Segment Start: INFORMATION PROVIDED

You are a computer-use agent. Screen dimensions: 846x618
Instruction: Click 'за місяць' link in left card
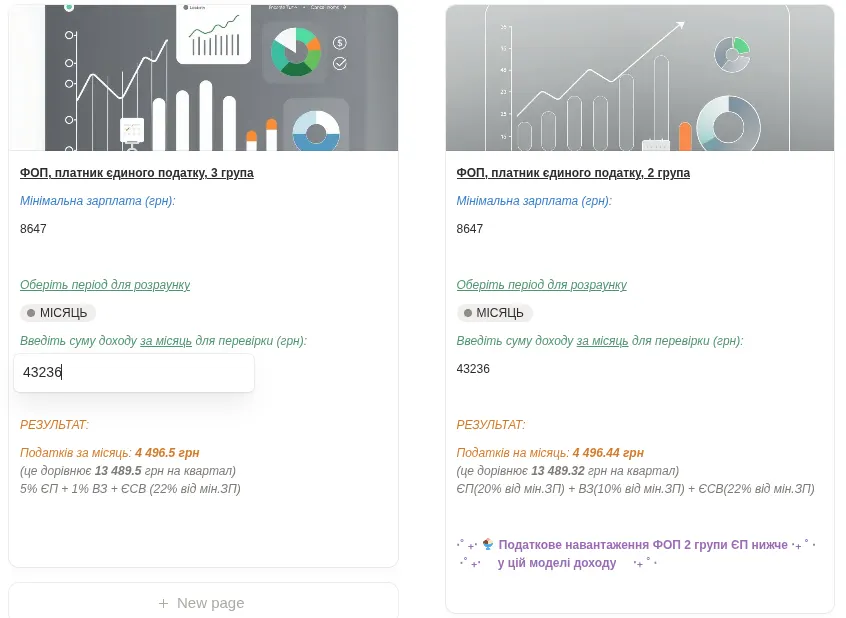point(166,341)
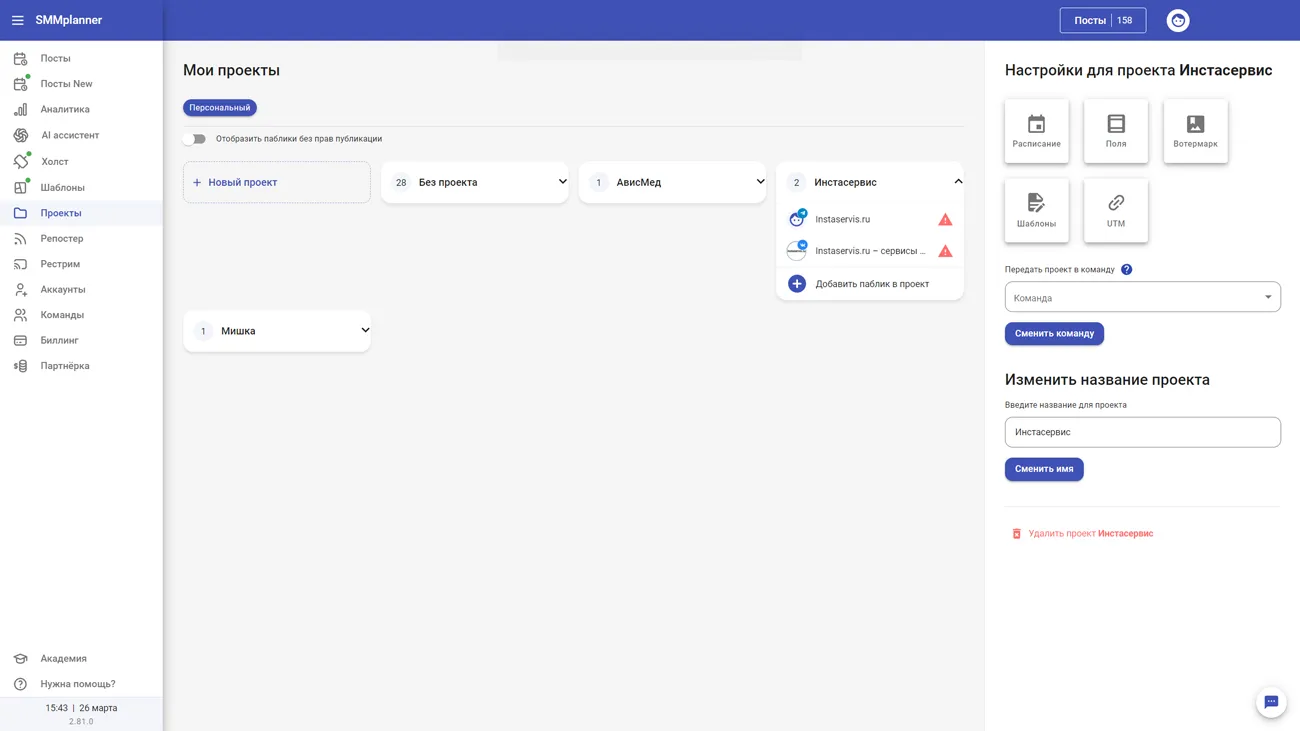Open the Шаблоны tile in project settings
The height and width of the screenshot is (731, 1300).
(x=1036, y=211)
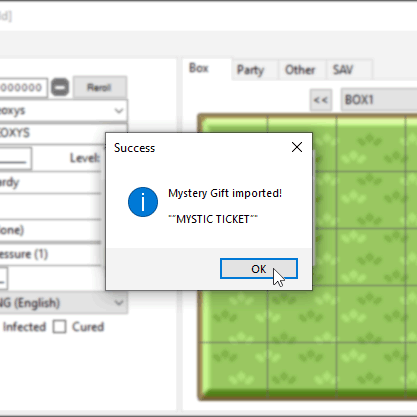Select the bottom-left box slot

[234, 369]
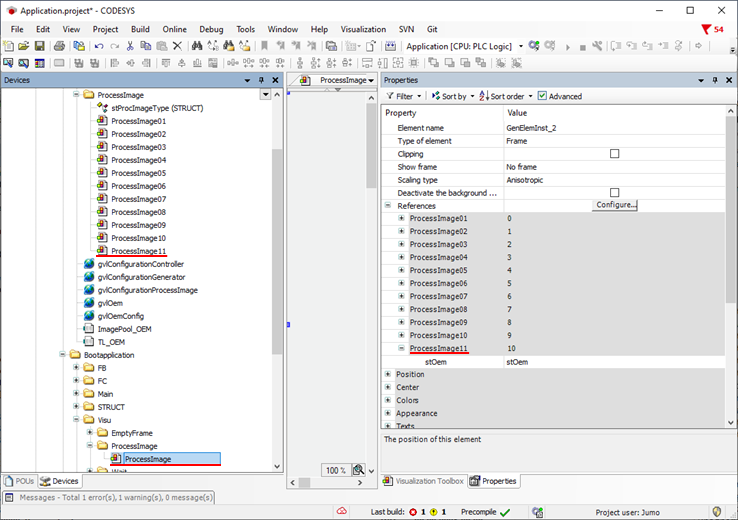
Task: Click the red notification flag icon
Action: point(706,29)
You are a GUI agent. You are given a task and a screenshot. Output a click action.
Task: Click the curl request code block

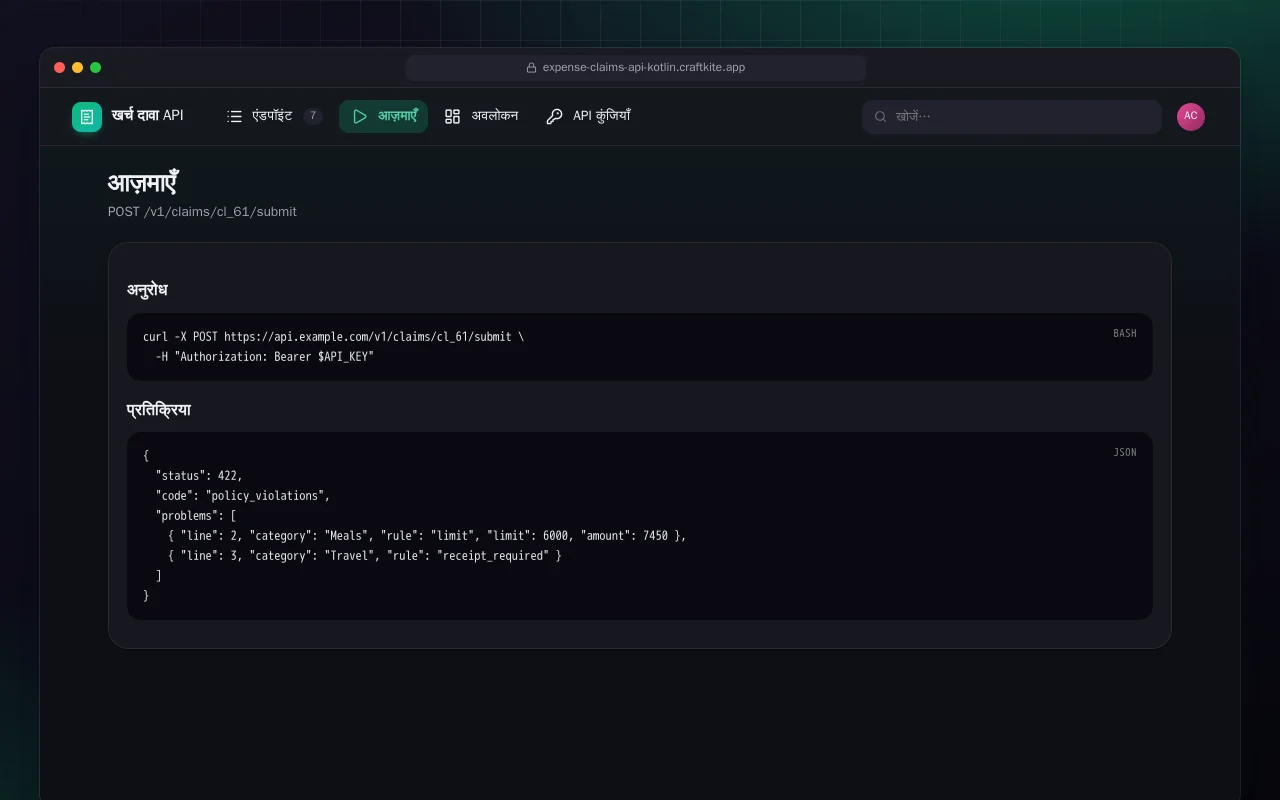click(640, 347)
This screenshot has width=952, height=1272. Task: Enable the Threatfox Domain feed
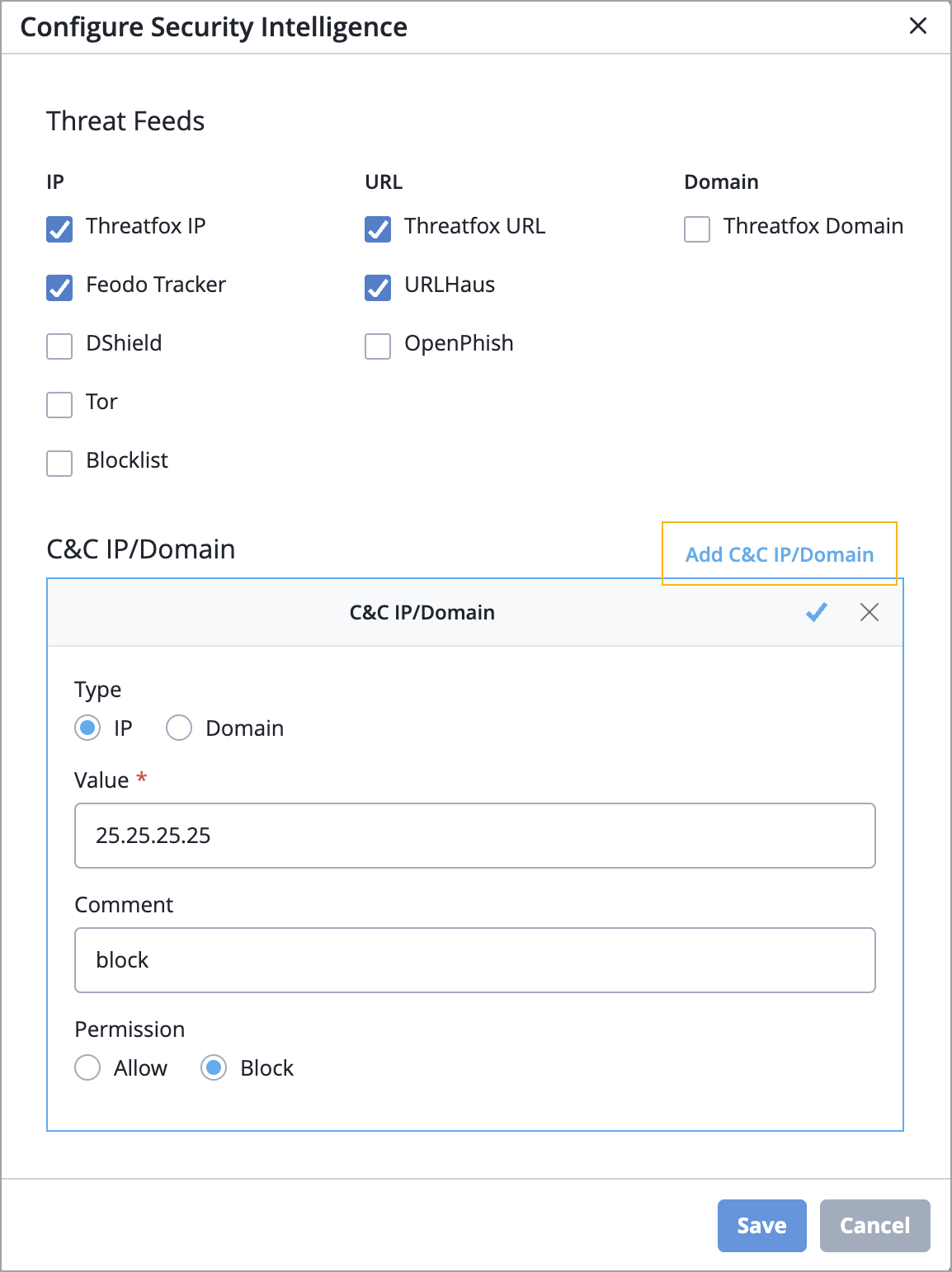(x=697, y=229)
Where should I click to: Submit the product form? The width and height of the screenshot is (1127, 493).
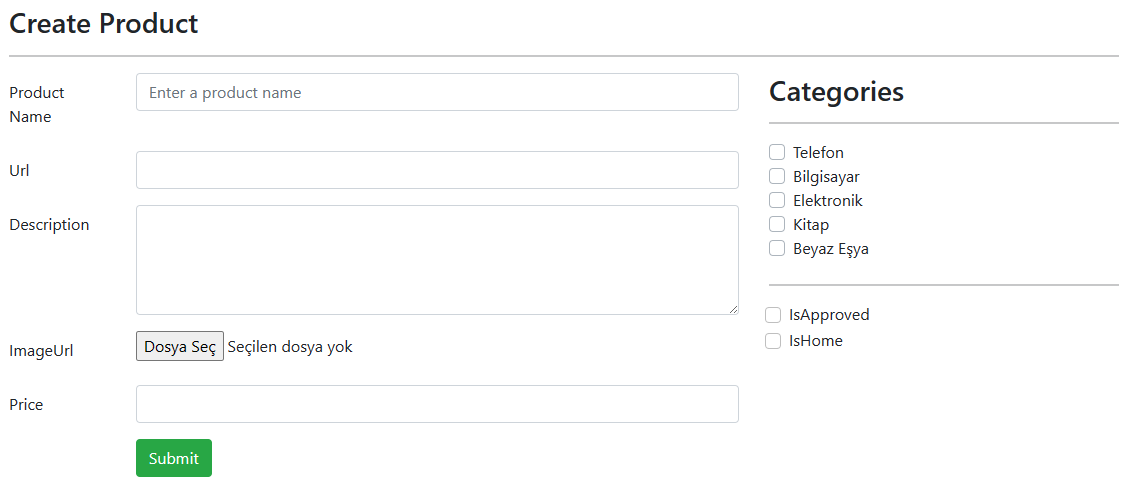pos(174,458)

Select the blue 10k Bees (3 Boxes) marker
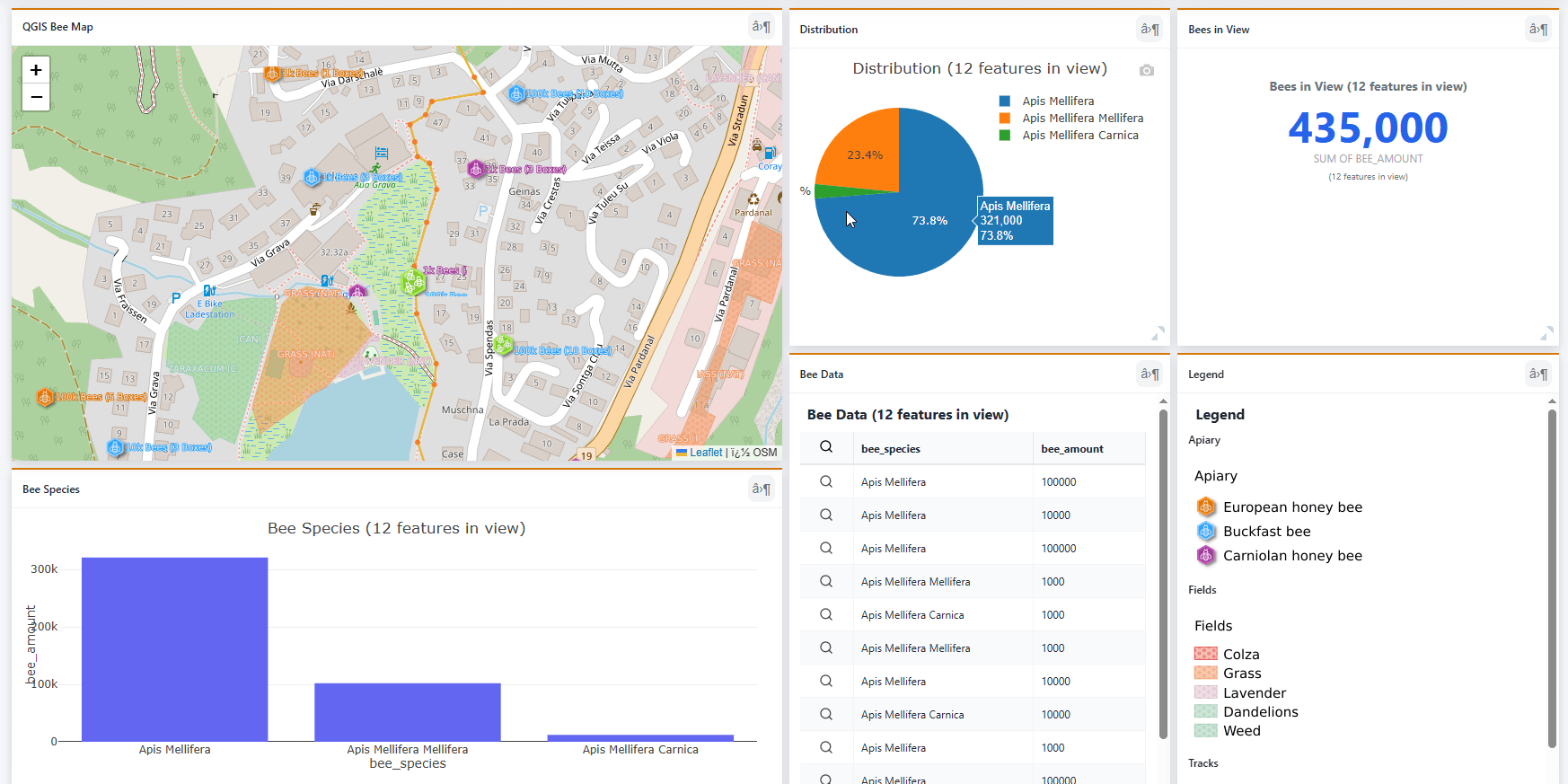pyautogui.click(x=115, y=447)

Segment End: INFORMATION PROVIDED

**THE TASK:** Verbatim copy, images excluded: transcribe all the entries above.

**SOLUTION TO THIS EXERCISE:**
You are a computer-use agent. Screen dimensions: 846x618
Instruction: Click 'за місяць' link in left card
point(166,341)
Open the Шаблоны tile in project settings
The height and width of the screenshot is (731, 1300).
(x=1036, y=211)
Select the bottom-left box slot

[234, 369]
Task: Click the red notification flag icon
Action: point(706,29)
You are a GUI agent. You are given a task and a screenshot. Output a click action.
Task: Click the curl request code block

click(640, 347)
This screenshot has width=952, height=1272. Task: Enable the Threatfox Domain feed
(x=697, y=229)
Where should I click to: Submit the product form? The width and height of the screenshot is (1127, 493).
pos(174,458)

Select the blue 10k Bees (3 Boxes) marker
pyautogui.click(x=115, y=447)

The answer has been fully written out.